Repeat word for word the rows below from the line holding "Click the Back button" through the line holding "click(512, 620)", including both.

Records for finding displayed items
************

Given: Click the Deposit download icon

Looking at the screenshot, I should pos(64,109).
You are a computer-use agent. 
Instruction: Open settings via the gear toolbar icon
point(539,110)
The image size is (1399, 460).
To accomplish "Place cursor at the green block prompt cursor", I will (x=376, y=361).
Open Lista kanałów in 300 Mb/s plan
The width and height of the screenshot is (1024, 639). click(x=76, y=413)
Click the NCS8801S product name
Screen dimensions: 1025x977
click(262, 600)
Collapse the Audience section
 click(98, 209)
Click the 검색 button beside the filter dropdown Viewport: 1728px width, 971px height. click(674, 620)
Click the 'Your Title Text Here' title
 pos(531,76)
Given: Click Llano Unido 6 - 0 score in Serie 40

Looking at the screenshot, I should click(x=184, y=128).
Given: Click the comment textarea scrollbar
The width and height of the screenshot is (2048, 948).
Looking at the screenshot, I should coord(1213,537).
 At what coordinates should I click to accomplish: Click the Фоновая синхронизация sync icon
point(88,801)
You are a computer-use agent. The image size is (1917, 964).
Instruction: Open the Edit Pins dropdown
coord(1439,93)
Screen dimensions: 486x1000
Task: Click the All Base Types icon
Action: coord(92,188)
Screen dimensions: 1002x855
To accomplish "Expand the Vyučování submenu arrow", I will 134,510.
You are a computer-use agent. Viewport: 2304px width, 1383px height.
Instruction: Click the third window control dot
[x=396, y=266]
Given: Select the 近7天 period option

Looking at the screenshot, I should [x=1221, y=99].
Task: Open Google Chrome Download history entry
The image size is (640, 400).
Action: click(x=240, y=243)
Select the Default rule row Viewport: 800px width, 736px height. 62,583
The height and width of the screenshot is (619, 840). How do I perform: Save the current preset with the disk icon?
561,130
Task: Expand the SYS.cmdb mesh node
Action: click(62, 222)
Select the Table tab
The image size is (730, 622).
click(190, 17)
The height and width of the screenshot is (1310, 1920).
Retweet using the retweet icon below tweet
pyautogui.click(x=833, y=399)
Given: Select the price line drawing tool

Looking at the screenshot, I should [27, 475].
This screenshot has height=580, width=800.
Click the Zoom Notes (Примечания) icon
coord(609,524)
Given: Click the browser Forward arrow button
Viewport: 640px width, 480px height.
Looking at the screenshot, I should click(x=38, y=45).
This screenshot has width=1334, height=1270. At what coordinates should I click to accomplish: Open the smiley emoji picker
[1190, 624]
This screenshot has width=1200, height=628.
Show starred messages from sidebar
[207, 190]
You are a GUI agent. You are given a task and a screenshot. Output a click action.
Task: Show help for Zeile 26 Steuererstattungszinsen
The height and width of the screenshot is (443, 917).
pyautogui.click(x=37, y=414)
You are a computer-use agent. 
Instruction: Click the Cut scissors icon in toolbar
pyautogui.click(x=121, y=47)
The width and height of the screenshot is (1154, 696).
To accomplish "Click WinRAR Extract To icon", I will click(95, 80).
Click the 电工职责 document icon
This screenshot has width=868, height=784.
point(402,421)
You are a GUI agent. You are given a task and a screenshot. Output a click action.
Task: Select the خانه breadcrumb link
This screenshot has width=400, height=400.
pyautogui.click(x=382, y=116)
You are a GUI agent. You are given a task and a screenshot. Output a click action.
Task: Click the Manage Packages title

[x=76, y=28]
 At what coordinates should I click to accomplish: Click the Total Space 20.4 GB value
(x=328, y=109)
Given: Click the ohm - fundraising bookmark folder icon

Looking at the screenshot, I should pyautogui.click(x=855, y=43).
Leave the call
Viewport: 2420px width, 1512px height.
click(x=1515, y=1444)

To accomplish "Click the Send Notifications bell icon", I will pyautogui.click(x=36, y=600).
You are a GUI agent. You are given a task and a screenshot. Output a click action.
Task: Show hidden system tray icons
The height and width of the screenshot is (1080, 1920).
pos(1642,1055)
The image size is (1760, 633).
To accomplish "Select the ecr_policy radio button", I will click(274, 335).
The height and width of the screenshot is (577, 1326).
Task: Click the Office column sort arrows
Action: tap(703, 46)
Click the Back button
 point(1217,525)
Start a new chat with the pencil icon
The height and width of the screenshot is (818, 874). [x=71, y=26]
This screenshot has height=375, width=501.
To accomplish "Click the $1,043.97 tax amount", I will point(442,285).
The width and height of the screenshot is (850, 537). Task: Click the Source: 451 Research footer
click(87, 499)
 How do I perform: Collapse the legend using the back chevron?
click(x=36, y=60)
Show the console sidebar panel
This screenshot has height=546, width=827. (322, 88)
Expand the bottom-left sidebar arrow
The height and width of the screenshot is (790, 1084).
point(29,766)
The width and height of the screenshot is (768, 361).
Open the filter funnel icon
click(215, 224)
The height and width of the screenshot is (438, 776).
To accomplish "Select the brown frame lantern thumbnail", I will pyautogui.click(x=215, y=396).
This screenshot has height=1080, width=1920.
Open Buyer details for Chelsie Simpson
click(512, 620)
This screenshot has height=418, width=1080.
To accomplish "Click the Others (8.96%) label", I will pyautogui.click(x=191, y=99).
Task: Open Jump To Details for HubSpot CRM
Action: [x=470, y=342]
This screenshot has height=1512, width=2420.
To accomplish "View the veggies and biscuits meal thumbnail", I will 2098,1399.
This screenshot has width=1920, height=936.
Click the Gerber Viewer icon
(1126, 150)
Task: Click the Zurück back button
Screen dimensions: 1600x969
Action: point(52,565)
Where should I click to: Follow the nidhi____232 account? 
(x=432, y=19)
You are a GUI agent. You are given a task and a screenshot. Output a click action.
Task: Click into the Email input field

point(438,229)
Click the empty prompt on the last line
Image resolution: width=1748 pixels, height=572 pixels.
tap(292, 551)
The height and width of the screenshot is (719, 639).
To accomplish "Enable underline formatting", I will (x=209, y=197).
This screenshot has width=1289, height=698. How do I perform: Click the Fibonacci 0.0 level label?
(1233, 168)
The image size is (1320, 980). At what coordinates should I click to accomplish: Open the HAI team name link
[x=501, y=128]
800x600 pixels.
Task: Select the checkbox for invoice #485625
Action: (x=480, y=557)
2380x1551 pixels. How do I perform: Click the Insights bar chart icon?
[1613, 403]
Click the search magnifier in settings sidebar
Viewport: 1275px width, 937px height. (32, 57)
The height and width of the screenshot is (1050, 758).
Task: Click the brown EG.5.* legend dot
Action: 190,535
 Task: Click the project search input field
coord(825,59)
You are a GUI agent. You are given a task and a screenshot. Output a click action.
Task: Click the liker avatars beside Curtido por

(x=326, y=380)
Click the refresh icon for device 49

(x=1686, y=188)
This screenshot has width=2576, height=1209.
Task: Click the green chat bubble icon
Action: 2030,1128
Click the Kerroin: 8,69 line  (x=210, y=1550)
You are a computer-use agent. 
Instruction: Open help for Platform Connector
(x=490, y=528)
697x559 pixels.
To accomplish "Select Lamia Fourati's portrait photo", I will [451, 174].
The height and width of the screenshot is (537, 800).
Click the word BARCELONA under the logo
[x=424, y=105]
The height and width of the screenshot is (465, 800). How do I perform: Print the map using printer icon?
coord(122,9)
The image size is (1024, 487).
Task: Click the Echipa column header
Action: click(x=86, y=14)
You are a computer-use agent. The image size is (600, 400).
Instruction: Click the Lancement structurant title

************

**Task solution:**
Click the Back button
 point(1217,525)
Start a new chat with the pencil icon
The height and width of the screenshot is (818, 874). [x=71, y=26]
This screenshot has height=375, width=501.
To accomplish "Click the $1,043.97 tax amount", I will point(442,285).
The width and height of the screenshot is (850, 537). Task: Click the Source: 451 Research footer
click(87, 499)
 How do I perform: Collapse the legend using the back chevron?
click(x=36, y=60)
Show the console sidebar panel
This screenshot has height=546, width=827. (322, 88)
Expand the bottom-left sidebar arrow
The height and width of the screenshot is (790, 1084).
point(29,766)
The width and height of the screenshot is (768, 361).
Open the filter funnel icon
click(215, 224)
The height and width of the screenshot is (438, 776).
To accomplish "Select the brown frame lantern thumbnail", I will pyautogui.click(x=215, y=396).
This screenshot has height=1080, width=1920.
Open Buyer details for Chelsie Simpson
click(512, 620)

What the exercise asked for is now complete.